What shrine to realism
burns in moonlight.


Because I write poetry, I often get into conversations with nonpoets about writing and writing poetry in particular. When recently asked about poetry by a person whom I know who holds many advanced degrees but doesn’t often read poetry except as a mental exercise or dessert to his main dish of academic or sociological regular reading, I found myself recommending poets whose work I don’t even read. It crossed my mind that living in this country and continuously consuming the goods and services offered here in the U.S. often leads to a practical view of art (for the nonspecialist). Time won’t be invested (even fifteen minutes) if there won’t be some kind of return on that investment, i.e., what’s in it for me?

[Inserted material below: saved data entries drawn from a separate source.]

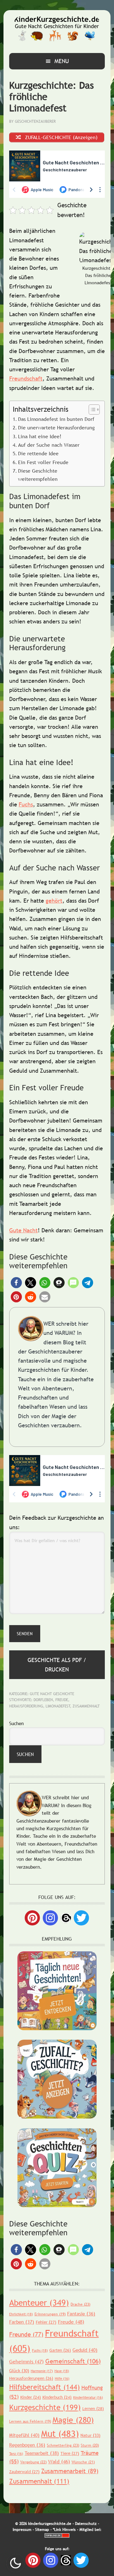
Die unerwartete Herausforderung (56, 427)
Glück (19, 2370)
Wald (59, 2461)
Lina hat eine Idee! (39, 436)
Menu (61, 61)
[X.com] (81, 1917)
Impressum (22, 2529)
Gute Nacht (23, 1230)
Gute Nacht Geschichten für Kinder (57, 29)
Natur (90, 2435)
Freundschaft (25, 378)
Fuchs (26, 804)
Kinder (30, 2397)
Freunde (26, 2334)
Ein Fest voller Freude (43, 462)
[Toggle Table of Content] (91, 409)
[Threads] (66, 1917)
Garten (60, 2350)
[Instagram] (50, 1917)
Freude (61, 1700)
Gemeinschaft (73, 2361)
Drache (80, 2304)
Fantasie (81, 2313)
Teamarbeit (42, 2453)
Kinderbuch (57, 2397)
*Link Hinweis (64, 2529)
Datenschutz (86, 2523)
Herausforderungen (31, 2378)
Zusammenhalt (86, 1706)
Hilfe (62, 2378)
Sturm (90, 2445)
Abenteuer (39, 2302)
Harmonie (42, 2370)
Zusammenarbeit (69, 2471)
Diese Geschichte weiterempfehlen (38, 474)
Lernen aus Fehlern (30, 2421)
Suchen (16, 1723)
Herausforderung (26, 1706)
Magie (73, 2420)
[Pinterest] (32, 1917)
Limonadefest (58, 1706)
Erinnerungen (50, 2314)
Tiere (69, 2453)
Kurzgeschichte (45, 2407)
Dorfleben (43, 1700)
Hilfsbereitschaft (44, 2387)
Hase (61, 2370)
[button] (16, 1282)
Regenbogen (27, 2445)
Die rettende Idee (38, 453)
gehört (54, 900)
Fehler (46, 2322)
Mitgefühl (24, 2435)
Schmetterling (63, 2445)
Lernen (93, 2408)
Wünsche (83, 2462)
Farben (21, 2322)
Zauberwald (24, 2471)
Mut (60, 2433)
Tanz (16, 2453)
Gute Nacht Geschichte (52, 1694)
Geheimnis (26, 2361)
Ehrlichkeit (21, 2314)
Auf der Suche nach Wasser (48, 444)
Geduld (85, 2350)
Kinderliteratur (88, 2397)
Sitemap (42, 2529)
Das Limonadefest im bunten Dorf (56, 419)
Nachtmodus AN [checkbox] (15, 2563)
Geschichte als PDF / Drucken (57, 1664)
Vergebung (33, 2462)
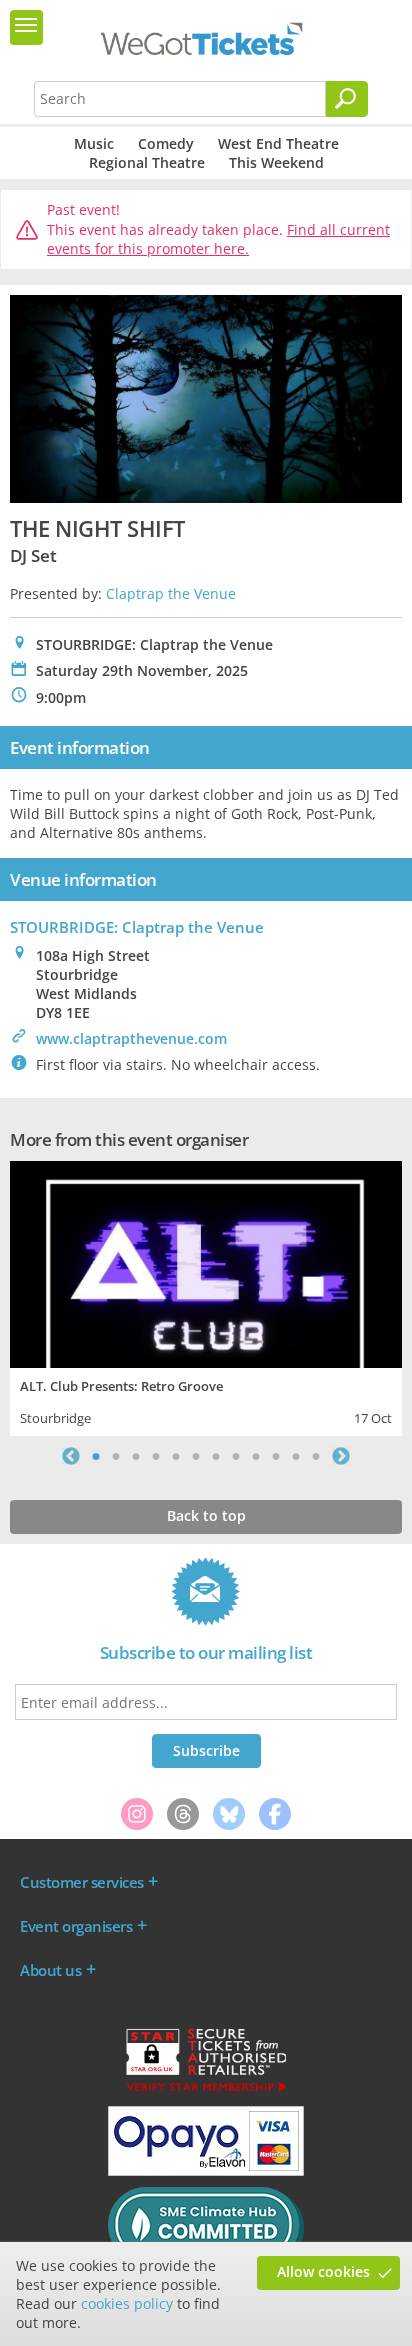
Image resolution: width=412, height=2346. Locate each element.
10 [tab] (276, 1456)
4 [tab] (156, 1456)
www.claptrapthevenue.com (131, 1038)
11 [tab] (296, 1456)
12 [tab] (316, 1456)
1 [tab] (96, 1456)
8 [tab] (236, 1456)
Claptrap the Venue (171, 593)
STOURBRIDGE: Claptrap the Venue (137, 927)
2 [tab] (116, 1456)
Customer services (82, 1882)
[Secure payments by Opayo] (206, 2171)
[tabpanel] (206, 1296)
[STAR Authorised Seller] (206, 2090)
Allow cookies (323, 2271)
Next (341, 1456)
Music (94, 143)
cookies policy (127, 2303)
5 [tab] (176, 1456)
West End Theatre (278, 143)
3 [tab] (136, 1456)
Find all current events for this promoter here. (218, 239)
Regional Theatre (147, 162)
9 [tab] (256, 1456)
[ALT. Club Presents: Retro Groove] (206, 1262)
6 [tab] (196, 1456)
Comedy (166, 143)
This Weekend (276, 162)
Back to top (206, 1515)
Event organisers (76, 1926)
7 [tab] (216, 1456)
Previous (71, 1456)
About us (50, 1970)
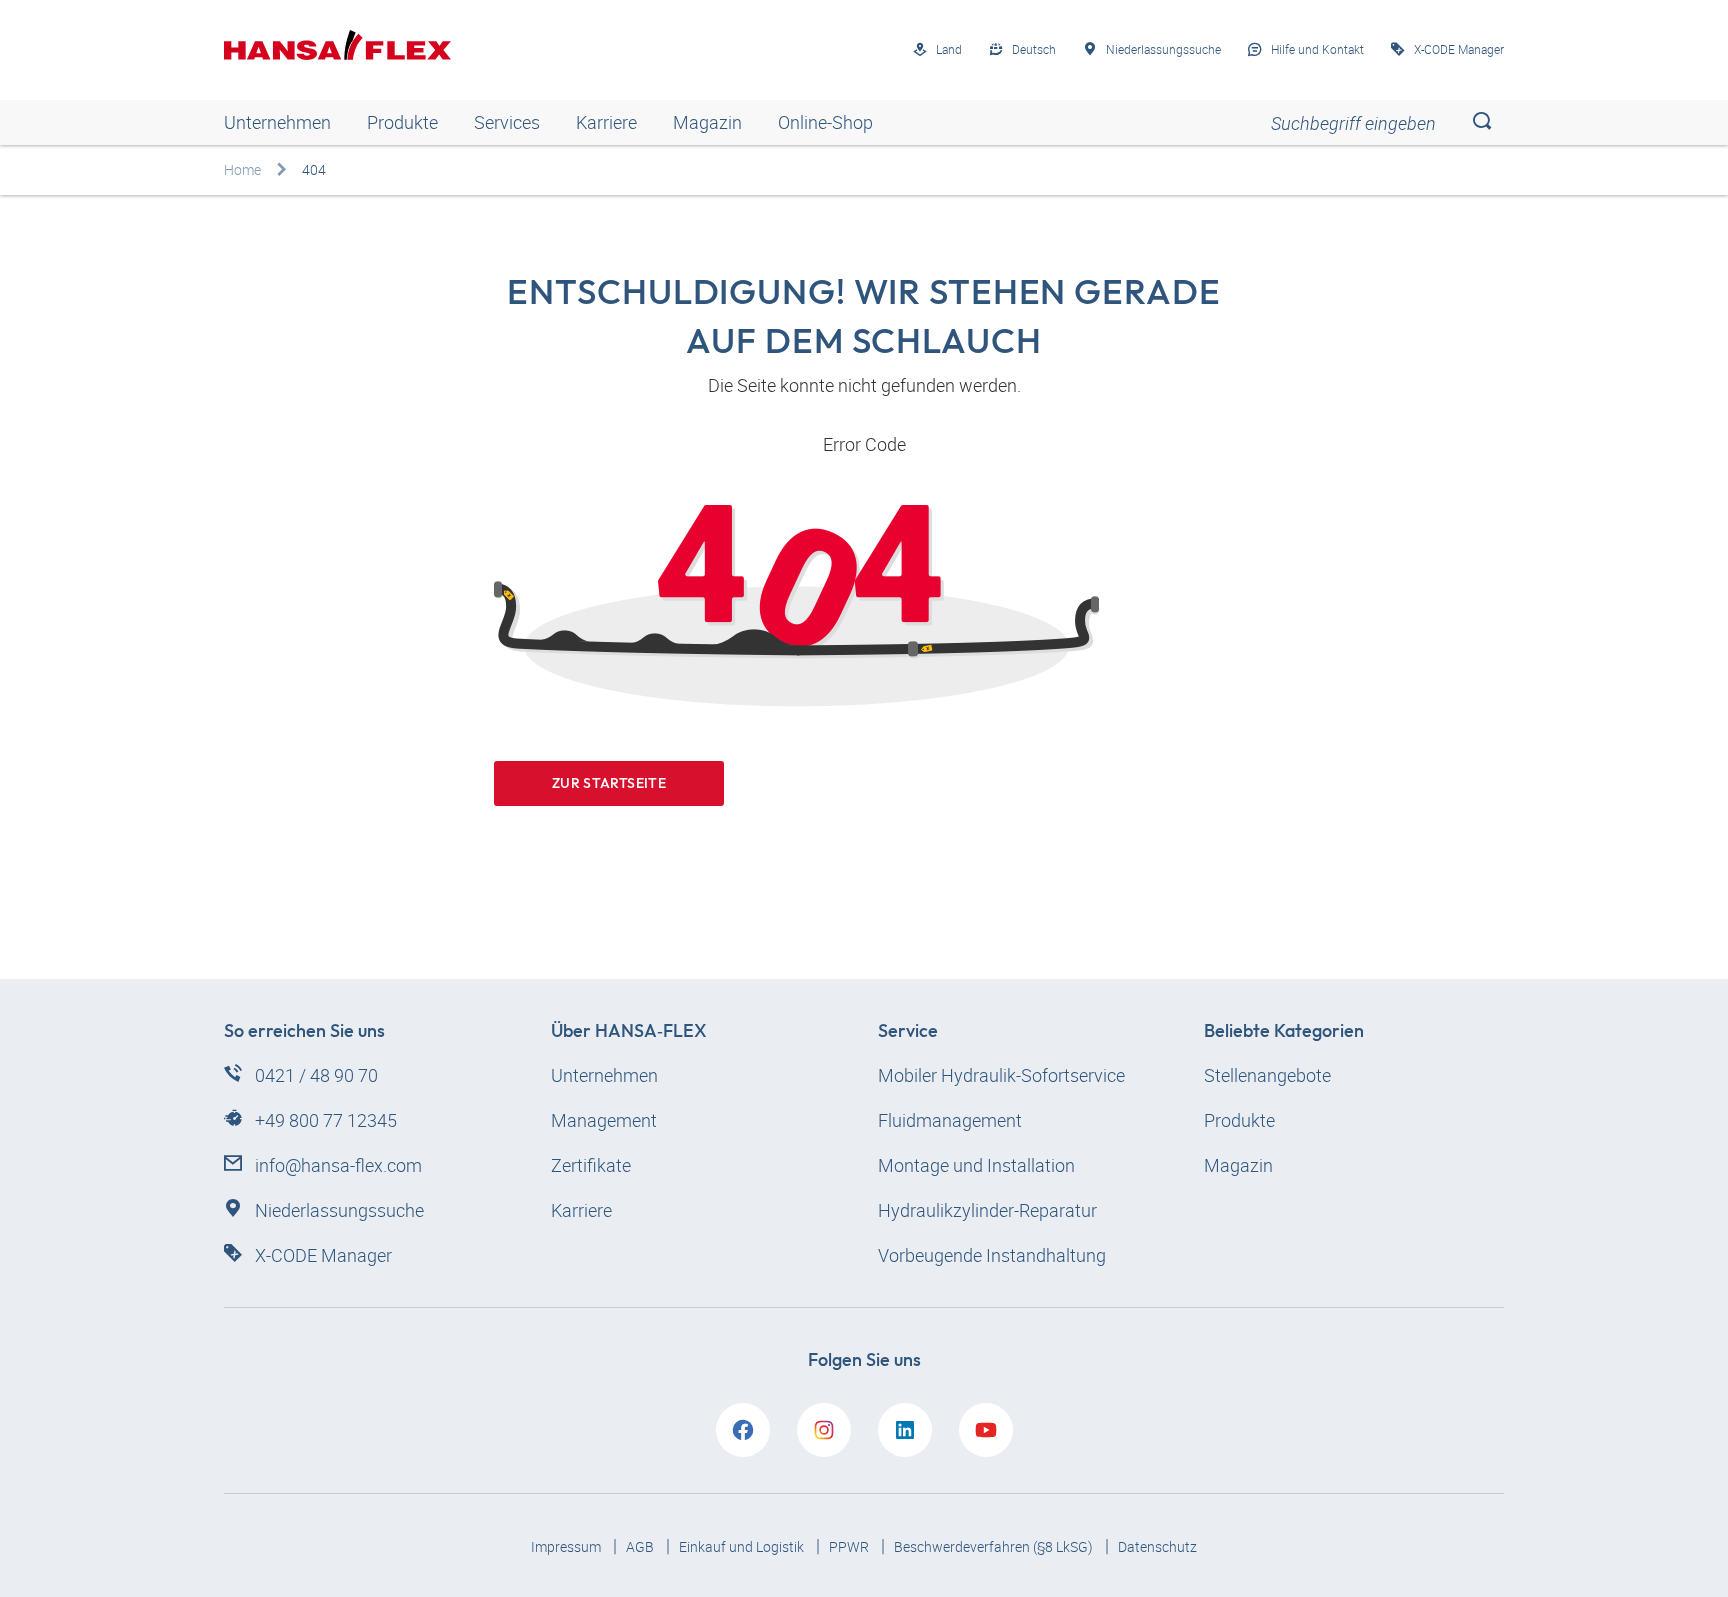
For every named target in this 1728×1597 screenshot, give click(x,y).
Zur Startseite (609, 783)
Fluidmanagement (950, 1120)
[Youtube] (986, 1430)
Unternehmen (277, 122)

Art is intrinsically not a practical endeavor but leads the viewer or creator toward an aesthetic experience, i.e., art isn’t typically utilitarian, architecture notwithstanding. So, I ended up finding myself talking about Gary Snyder’s poetry because of its relative accessibility. Snyder used plain language to explore concepts and philosophical questions related to his own quest for understanding and he has lived his life on many continents as a proponent of eco-awareness and green-consciousness before those terms had really even entered the popular vernacular. So, why wouldn’t I recommend to a non-writer of poetry the poetry that I admire and read? I guess the self-editing involved as I size-up the asker of such a question leads me to make certain assumptions based on the asker’s appearance and the context of the question as related to the tone of the conversation that preceded it has a lot to do with my response, too. I’m going to make a conscious effort to not self-edit in the future though when asked this kind of question, because it would be better for anyone interested in reading poetry to dive right in to the best poetry written versus to read selections that are *accessible.*

The more genuine answer would be to say that it would be a good idea to dig up a copy of The Desert Music by William Carlos Williams, Harmonium by Wallace Stevens, The Tennis Court Oath, by John Ashbery, Lunch Poems by Frank O’Hara, or even more recent titles like A Fiddle Pulled from the Throat of a Sparrow, by Noah Eli Gordon, or Do Not Awaken Them With Hammers by Lidija Dimkovska. Picking up great anthologies like Bay Poetics or The City Visible is a good way to gauge what’s going on in poetry right now, too. No more will I recommend poets I don’t even read, although the writing itself may be worthwhile. I shouldn’t do any more corrective steering. I’m not even driving the car.